5-Aminolevulinic Acid-Mediated Photodynamic Therapy on Hep-2 and MCF-7c3 Cells.

M. G. ÁLVAREZ, M. S. LACELLI, V. RIVAROLA, A. BATLLE, H. FUKUDA

JOURNAL OF ENVIRONMENTAL PATHOLOGY, TOXICOLOGY AND ONCOLOGY : OFFICIAL ORGAN OF THE INTERNATIONAL SOCIETY FOR ENVIRONMENTAL TOXICOLOGY AND CANCER.

Begell House

Año: 2007 p. 75 - 82

0731-8898

The cytotoxic effect of 5-aminolevulinic acid (ALA) induced protoporphyrin IX (PPIX) on two human carcinome cell lines, MCF-7c3 and Hep2 cells, was studied.

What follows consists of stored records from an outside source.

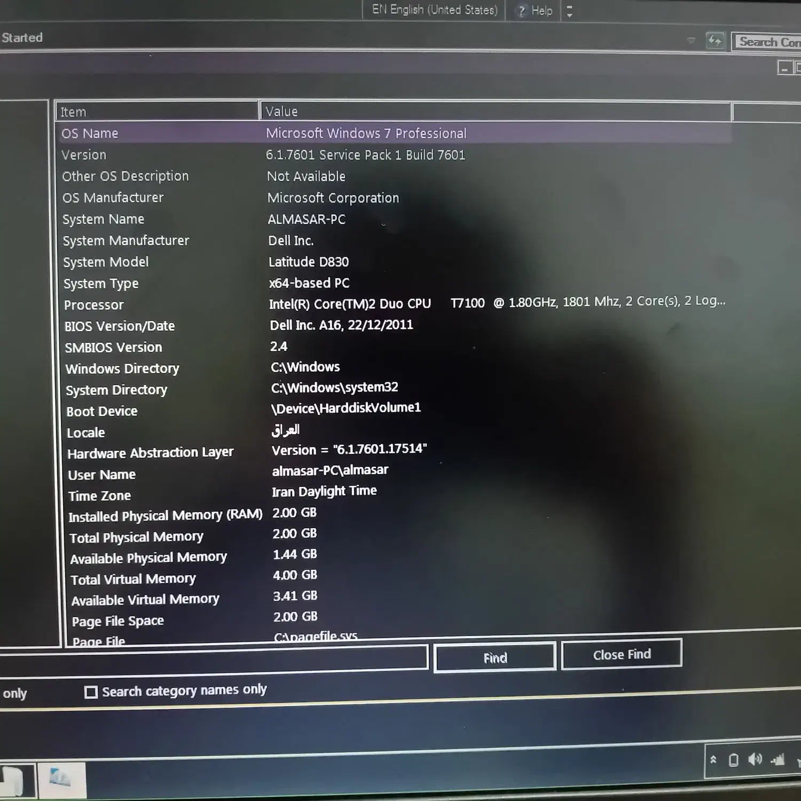Click the network signal icon in system tray
The height and width of the screenshot is (801, 801).
[x=778, y=759]
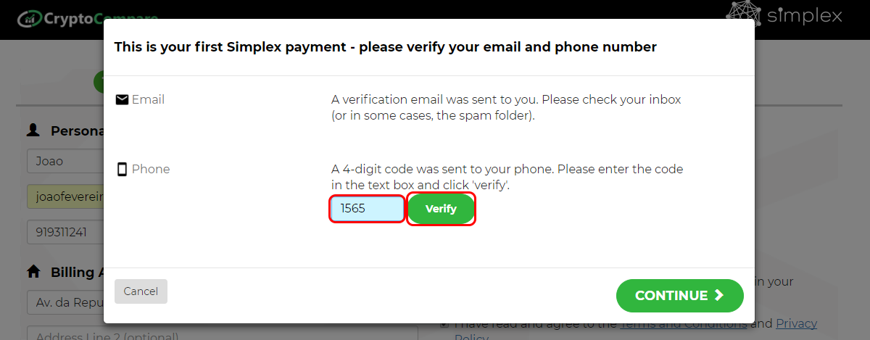Screen dimensions: 870x340
Task: Click the person icon beside Personal heading
Action: (33, 130)
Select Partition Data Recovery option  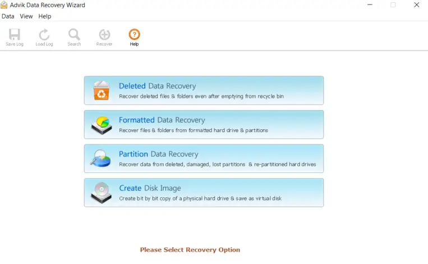tap(204, 159)
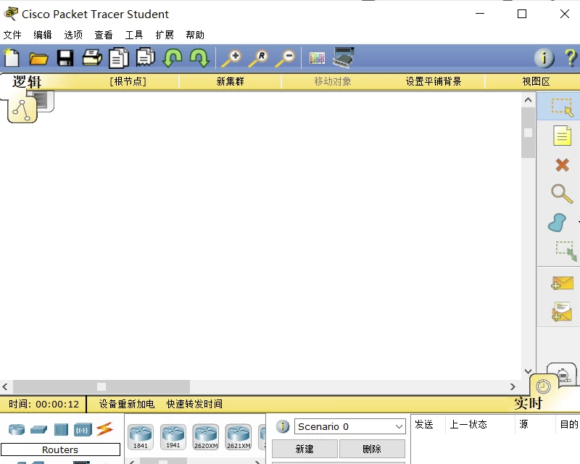Click the Print icon in toolbar

(x=92, y=58)

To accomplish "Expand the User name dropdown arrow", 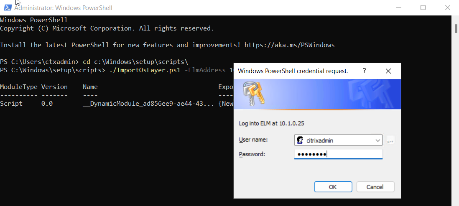I will 378,140.
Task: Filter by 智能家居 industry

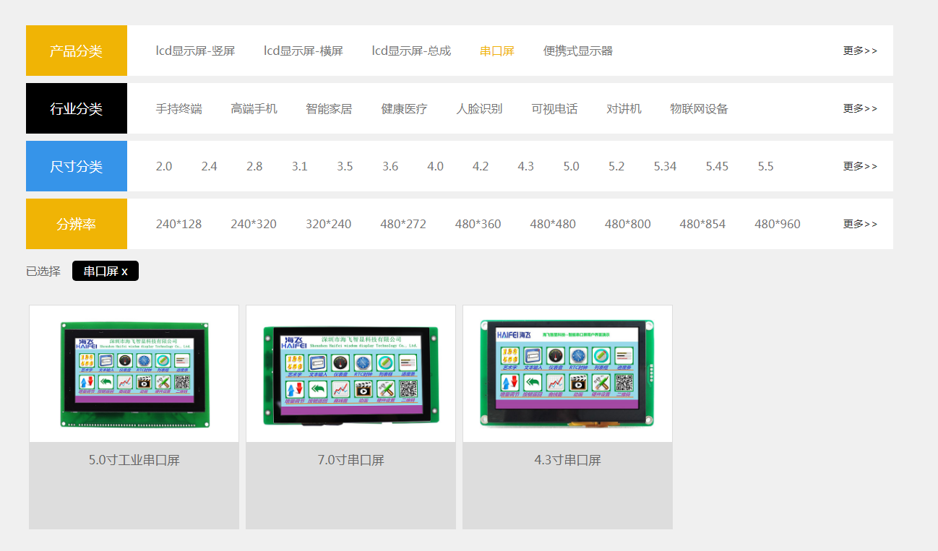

In both cell lines, PPIX content depends on the ALA concentration and incubation time. The maximal PPIX content was higher in the MCF-7c3 cells reaching a value of 8 mg/106 cells, compared to the Hep-2 cells, which accumulated 3.2 mg/106 cells. Treatment of cells with the iron chelator desferrioxamine prior to  ALA exposure enhances  the amount of PPIX, consequently diminishing enzymatic activity  of ferroquelatase.  Photosensitization of the cells was in acorrelation with the PPIX content, therefore, conditions leading to an 80%  cell death in the MCF-7c3 cells provokes a 50 % cell death in the Hep 2 cells. Using fluorescense microscopy,  cell morphology was analized  after incubation with 1 mM ALA during 5 hr and irradiation with 54 J cm -2, 24 hr post-PDT, MCF-7c3 cells revealed the typical morphological changes of necrosis. Under the same condition, Hep-2 cells produced chromatine fragmentation characteristic of apoptosis. PPIX accumulation was observed to occur in a perinuclear region in the MCF-7c3 cells; while in Hep-2 cells, it was localized in lysosome. Different mechanisms of cell death were observed in both cell lines, depending on the different intracellular localization of PPIX.